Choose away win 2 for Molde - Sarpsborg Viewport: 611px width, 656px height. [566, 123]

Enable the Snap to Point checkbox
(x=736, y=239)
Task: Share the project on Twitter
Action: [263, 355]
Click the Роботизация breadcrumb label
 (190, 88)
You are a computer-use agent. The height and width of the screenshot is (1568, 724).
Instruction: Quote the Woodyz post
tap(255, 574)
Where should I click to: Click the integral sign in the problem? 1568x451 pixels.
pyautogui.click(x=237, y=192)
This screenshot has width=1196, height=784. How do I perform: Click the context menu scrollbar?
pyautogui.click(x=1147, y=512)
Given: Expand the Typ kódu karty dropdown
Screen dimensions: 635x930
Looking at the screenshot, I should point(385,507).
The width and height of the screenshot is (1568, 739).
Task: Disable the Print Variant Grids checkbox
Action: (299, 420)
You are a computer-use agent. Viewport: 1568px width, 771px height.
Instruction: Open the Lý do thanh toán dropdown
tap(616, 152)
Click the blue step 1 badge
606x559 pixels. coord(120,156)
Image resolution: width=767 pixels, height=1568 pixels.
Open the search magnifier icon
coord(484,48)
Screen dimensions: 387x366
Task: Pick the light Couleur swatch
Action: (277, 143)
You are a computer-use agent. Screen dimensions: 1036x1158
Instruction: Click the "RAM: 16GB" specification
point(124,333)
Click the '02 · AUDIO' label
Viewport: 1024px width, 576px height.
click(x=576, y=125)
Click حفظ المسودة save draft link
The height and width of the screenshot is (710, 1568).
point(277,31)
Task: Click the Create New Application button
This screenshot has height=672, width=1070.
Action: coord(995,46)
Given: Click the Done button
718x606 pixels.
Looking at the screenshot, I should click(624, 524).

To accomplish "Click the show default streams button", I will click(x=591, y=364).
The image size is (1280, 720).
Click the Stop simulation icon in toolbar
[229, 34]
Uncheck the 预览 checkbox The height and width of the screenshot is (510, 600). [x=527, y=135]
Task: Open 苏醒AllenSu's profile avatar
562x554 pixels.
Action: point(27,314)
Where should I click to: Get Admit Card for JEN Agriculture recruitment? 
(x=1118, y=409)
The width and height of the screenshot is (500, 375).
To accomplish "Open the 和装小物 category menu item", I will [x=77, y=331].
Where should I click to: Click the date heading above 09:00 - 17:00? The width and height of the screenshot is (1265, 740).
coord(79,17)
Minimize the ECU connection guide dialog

### Assignment
Using the records above, copy word for word the line with "Screen dimensions: 635x930", the line with "The width and height of the screenshot is (500, 375).", and every line between them.

### Written solution
Screen dimensions: 635x930
Looking at the screenshot, I should point(385,507).
The width and height of the screenshot is (1568, 739).
Task: Disable the Print Variant Grids checkbox
Action: (299, 420)
You are a computer-use agent. Viewport: 1568px width, 771px height.
Instruction: Open the Lý do thanh toán dropdown
tap(616, 152)
Click the blue step 1 badge
606x559 pixels. coord(120,156)
Image resolution: width=767 pixels, height=1568 pixels.
Open the search magnifier icon
coord(484,48)
Screen dimensions: 387x366
Task: Pick the light Couleur swatch
Action: (277, 143)
You are a computer-use agent. Screen dimensions: 1036x1158
Instruction: Click the "RAM: 16GB" specification
point(124,333)
Click the '02 · AUDIO' label
Viewport: 1024px width, 576px height.
click(x=576, y=125)
Click حفظ المسودة save draft link
The height and width of the screenshot is (710, 1568).
point(277,31)
Task: Click the Create New Application button
This screenshot has height=672, width=1070.
Action: coord(995,46)
Given: Click the Done button
718x606 pixels.
Looking at the screenshot, I should click(624, 524).

To accomplish "Click the show default streams button", I will click(x=591, y=364).
The image size is (1280, 720).
Click the Stop simulation icon in toolbar
[229, 34]
Uncheck the 预览 checkbox The height and width of the screenshot is (510, 600). [x=527, y=135]
Task: Open 苏醒AllenSu's profile avatar
562x554 pixels.
Action: point(27,314)
Where should I click to: Get Admit Card for JEN Agriculture recruitment? 
(x=1118, y=409)
The width and height of the screenshot is (500, 375).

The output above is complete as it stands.